WHAT THE TASK ASKS.
Please copy the part of the data that opens with the line containing "Given: Click the buff icon showing 23 s" and closes with the line containing "click(x=708, y=302)", keeping both of those lines and changing nothing.

↓

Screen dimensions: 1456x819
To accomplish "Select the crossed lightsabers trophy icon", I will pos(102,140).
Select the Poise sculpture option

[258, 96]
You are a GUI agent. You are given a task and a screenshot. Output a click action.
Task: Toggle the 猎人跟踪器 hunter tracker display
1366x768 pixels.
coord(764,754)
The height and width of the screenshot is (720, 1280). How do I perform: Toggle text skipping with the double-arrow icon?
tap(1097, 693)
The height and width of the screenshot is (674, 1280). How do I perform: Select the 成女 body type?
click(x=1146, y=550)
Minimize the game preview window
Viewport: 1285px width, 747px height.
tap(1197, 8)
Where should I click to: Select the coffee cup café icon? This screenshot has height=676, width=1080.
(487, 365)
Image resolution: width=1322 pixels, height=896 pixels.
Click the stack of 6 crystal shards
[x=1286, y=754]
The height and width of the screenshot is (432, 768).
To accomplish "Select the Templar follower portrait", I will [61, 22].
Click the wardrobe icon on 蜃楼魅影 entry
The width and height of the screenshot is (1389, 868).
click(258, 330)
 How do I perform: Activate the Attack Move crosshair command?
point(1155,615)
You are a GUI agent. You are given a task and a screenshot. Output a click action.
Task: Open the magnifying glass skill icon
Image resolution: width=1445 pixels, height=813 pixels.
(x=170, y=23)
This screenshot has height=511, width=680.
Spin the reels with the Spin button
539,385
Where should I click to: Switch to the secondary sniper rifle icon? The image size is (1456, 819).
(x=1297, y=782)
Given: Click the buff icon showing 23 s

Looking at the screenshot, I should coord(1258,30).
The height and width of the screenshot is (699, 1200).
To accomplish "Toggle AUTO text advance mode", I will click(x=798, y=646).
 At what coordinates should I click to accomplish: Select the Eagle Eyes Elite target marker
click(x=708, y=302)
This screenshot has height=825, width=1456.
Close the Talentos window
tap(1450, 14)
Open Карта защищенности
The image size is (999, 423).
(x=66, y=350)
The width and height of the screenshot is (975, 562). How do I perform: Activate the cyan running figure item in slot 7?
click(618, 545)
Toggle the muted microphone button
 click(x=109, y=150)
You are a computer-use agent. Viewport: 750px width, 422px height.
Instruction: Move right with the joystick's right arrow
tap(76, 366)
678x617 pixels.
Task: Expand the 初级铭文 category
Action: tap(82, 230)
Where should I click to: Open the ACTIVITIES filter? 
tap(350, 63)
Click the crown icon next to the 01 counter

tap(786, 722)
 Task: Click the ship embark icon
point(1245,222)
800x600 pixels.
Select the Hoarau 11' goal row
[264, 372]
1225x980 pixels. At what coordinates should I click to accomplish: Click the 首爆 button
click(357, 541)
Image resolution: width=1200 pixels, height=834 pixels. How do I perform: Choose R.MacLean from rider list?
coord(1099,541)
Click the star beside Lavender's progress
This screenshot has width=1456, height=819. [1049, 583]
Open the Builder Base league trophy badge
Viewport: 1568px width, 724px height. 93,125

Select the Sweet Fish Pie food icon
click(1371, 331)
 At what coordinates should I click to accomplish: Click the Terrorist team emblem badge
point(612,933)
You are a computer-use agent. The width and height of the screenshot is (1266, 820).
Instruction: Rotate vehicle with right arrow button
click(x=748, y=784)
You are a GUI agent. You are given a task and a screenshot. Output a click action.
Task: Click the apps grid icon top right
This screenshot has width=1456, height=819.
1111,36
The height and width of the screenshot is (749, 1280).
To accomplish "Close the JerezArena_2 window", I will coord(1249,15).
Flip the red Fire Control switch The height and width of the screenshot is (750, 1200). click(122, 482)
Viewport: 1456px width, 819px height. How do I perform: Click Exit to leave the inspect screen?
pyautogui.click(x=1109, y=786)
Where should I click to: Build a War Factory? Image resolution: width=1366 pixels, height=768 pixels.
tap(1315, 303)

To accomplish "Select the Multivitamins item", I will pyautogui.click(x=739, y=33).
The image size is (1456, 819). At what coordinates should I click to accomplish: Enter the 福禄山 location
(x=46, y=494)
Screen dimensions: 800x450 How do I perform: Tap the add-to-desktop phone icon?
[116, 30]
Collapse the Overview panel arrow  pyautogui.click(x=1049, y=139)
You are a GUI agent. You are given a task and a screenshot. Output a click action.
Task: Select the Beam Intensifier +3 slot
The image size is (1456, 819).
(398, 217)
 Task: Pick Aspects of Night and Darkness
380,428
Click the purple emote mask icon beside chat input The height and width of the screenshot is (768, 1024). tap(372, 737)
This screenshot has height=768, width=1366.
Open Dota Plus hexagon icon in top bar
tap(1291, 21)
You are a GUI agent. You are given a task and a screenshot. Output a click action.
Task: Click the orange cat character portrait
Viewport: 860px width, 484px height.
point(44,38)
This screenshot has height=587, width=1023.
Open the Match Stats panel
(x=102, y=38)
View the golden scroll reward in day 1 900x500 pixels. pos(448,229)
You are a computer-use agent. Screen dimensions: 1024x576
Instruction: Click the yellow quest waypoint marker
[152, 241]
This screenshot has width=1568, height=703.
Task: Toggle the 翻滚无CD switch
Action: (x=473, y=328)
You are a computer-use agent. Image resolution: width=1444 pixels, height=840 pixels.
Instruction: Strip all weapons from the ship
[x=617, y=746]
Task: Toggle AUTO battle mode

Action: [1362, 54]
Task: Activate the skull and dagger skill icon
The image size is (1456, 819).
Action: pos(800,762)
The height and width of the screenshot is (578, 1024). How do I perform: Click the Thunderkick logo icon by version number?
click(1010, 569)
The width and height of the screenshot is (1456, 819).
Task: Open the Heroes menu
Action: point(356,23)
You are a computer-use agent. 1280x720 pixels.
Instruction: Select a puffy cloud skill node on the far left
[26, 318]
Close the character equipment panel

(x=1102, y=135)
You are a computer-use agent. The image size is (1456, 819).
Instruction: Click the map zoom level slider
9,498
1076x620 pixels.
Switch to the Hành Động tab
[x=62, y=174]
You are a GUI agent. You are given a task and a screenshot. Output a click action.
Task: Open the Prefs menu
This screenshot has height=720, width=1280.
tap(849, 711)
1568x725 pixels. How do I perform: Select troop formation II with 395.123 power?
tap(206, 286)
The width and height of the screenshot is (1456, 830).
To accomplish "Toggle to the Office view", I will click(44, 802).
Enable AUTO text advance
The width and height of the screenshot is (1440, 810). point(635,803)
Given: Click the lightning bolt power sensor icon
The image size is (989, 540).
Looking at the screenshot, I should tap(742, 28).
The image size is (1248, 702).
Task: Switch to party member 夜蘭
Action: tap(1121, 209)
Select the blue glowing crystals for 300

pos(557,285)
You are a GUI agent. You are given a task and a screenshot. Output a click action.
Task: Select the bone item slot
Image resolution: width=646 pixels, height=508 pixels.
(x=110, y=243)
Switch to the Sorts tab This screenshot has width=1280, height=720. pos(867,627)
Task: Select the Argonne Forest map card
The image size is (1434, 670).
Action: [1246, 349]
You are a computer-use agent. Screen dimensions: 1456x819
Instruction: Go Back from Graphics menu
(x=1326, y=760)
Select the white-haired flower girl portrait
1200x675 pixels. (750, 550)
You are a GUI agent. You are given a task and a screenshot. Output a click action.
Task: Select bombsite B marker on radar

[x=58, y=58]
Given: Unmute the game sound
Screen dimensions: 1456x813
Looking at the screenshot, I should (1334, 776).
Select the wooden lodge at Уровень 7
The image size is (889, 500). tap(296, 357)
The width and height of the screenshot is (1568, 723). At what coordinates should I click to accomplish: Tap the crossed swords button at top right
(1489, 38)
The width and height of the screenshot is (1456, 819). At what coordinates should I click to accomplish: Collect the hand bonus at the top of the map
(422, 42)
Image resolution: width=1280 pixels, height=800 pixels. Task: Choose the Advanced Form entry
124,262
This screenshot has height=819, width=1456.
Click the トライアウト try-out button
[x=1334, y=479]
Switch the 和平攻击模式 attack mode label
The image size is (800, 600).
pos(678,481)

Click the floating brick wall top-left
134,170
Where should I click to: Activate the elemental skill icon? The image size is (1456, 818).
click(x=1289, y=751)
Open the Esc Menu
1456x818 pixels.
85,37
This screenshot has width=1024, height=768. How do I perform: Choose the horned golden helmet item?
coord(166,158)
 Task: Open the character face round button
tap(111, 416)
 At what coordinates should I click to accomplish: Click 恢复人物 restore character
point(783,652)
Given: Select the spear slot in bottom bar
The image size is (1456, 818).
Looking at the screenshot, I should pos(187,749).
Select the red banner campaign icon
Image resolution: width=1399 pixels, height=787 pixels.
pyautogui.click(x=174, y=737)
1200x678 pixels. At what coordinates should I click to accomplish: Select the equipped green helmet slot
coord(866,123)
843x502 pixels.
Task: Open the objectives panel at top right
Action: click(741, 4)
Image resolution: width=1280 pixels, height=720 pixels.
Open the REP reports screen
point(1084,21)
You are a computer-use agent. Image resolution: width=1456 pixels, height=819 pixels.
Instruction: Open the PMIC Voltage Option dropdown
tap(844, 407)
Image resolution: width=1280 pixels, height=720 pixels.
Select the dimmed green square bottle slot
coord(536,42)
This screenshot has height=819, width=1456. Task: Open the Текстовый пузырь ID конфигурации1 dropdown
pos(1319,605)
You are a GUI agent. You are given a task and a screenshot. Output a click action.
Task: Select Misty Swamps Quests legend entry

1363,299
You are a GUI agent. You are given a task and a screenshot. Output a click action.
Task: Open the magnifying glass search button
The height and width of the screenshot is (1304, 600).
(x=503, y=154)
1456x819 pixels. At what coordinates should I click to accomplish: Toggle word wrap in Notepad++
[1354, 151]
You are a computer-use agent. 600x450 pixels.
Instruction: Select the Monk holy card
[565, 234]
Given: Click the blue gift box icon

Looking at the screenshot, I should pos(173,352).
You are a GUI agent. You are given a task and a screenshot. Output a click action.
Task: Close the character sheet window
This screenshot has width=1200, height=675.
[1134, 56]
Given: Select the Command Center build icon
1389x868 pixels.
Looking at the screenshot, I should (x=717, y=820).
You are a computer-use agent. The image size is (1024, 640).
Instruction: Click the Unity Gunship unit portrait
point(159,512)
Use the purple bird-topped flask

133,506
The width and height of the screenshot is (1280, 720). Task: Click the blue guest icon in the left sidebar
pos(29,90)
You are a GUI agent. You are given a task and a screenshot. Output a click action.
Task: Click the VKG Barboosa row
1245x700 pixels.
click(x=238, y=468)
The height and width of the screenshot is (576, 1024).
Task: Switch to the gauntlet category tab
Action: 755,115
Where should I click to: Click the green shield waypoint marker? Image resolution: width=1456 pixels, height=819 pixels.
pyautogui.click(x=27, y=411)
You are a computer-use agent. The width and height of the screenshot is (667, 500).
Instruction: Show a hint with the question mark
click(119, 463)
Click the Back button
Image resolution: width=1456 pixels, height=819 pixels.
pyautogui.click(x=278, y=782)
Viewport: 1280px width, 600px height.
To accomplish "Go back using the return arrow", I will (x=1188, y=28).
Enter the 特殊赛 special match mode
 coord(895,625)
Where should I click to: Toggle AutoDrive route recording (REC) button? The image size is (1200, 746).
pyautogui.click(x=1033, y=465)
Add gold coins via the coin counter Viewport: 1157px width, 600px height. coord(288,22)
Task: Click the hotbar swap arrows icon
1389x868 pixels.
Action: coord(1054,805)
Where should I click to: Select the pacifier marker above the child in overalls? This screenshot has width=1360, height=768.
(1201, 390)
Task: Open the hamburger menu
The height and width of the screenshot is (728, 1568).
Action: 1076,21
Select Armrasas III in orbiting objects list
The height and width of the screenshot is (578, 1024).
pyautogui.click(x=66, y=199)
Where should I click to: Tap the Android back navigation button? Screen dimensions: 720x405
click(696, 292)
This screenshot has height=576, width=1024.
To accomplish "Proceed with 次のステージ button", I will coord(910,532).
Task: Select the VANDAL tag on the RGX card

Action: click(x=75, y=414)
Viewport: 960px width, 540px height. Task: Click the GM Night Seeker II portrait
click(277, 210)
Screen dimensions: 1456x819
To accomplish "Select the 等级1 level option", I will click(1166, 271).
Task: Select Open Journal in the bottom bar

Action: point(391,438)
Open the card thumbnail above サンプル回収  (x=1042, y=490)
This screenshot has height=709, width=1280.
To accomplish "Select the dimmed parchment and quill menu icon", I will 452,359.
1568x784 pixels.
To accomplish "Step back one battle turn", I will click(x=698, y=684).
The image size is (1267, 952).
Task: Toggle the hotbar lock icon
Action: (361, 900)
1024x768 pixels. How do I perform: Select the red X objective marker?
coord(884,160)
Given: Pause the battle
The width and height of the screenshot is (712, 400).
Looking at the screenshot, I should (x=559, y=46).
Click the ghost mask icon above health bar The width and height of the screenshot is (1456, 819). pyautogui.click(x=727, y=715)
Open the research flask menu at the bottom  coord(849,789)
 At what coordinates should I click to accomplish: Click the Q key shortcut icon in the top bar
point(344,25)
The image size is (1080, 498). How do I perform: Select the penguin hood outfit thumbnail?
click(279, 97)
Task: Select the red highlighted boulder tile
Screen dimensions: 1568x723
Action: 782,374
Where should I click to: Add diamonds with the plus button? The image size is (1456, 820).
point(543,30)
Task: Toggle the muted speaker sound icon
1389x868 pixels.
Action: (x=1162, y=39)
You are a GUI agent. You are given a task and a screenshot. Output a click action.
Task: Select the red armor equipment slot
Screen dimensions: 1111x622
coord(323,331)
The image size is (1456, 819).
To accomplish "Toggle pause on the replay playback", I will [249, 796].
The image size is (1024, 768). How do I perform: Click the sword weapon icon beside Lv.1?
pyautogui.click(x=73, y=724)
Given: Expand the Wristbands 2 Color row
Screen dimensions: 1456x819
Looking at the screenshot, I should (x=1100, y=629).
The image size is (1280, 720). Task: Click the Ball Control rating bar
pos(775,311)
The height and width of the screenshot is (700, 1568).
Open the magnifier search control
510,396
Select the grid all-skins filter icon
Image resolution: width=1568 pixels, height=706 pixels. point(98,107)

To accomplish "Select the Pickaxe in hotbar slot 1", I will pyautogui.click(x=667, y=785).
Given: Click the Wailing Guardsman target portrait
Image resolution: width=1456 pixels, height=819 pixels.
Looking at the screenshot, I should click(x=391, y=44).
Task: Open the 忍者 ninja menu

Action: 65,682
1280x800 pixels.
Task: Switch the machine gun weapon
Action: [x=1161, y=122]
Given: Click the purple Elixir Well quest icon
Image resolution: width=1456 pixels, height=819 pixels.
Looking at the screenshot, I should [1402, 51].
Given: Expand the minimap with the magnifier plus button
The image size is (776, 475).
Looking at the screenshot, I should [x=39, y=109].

↑

SOLUTION.
Given: Click the buff icon showing 23 s

Looking at the screenshot, I should coord(1258,30).
The height and width of the screenshot is (699, 1200).
To accomplish "Toggle AUTO text advance mode", I will click(x=798, y=646).
 At what coordinates should I click to accomplish: Select the Eagle Eyes Elite target marker
click(x=708, y=302)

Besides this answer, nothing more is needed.